Monday, January 18 marks the 35th anniversary of the federal holiday in honor of Rev. Martin Luther King’s birthday. Signed into law in 1983 and first observed in 1986, the holiday is a deserving tribute to King for advancing civil rights and social justice through non-violent protest. His was only the second birthday designated as a federal holiday after the observance of George Washington’s birthday. The making of their respective holidays reveals the still unresolved tension between independence and freedom in the making of the United States.
Washington secured the nascent democracy as general and as its first president (1789-1799). As a Baptist pastor, King led a mass movement for freedom and human rights in the twentieth century. Washington accepted slavery even while he defended the revolution. In confronting white supremacy, King challenged a fundamental contradiction at the heart of the United States, one that denies equality for all. One was a slave owner. The other was descended from slaves.
At 39, Dr. King was a private citizen engaged in public protest when he was assassinated on April 4, 1968 in Memphis. As president of the Southern Christian Leadership Conference, King was preparing to lead a march in support of striking Black sanitation workers as part of the Poor People’s Campaign. Shot in the face, King died in the company of movement associates.
Born in 1929, King’s existence as a Black man was always contingent and conditional. In insisting that America live up to its promise, Black men and women had no choice but to sacrifice their bodies and lives. King’s assassination was not the first, nor last. His 1963 protest in Birmingham, Alabama earned him worldwide attention.
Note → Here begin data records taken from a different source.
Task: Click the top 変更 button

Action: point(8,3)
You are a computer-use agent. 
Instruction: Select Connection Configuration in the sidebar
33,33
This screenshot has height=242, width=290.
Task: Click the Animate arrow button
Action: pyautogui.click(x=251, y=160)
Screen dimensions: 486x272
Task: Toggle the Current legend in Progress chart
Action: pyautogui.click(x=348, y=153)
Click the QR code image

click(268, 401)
He brought together more than 200,000 people on the March on Washington in August 1963 where he delivered his famous “ I Have a Dream” speech. In 1964, at the age of 35, he was the youngest man and the third black man to be awarded the Nobel Peace Prize.
The country celebrated Washington in many ways, including readings of his farewell address and local parades. On January 31, 1879 Congress declared Washington’s birthday as a federal holiday. Even though Lincoln preserved the union during the Civil War, Washington’s birthday promoted sectional reconciliation. It focused attention on the country’s origins in revolution while ignoring slavery and the condition of Black Americans. Two years before Congress honored Washington, President Rutherford B. Hayes removed federal troops from former confederate states. This decision would facilitate the restoration of unchecked white supremacy for nearly one hundred years.
“We may have all come on different ships, but we’re in the same boat now.” Dr. Martin Luther King Jr.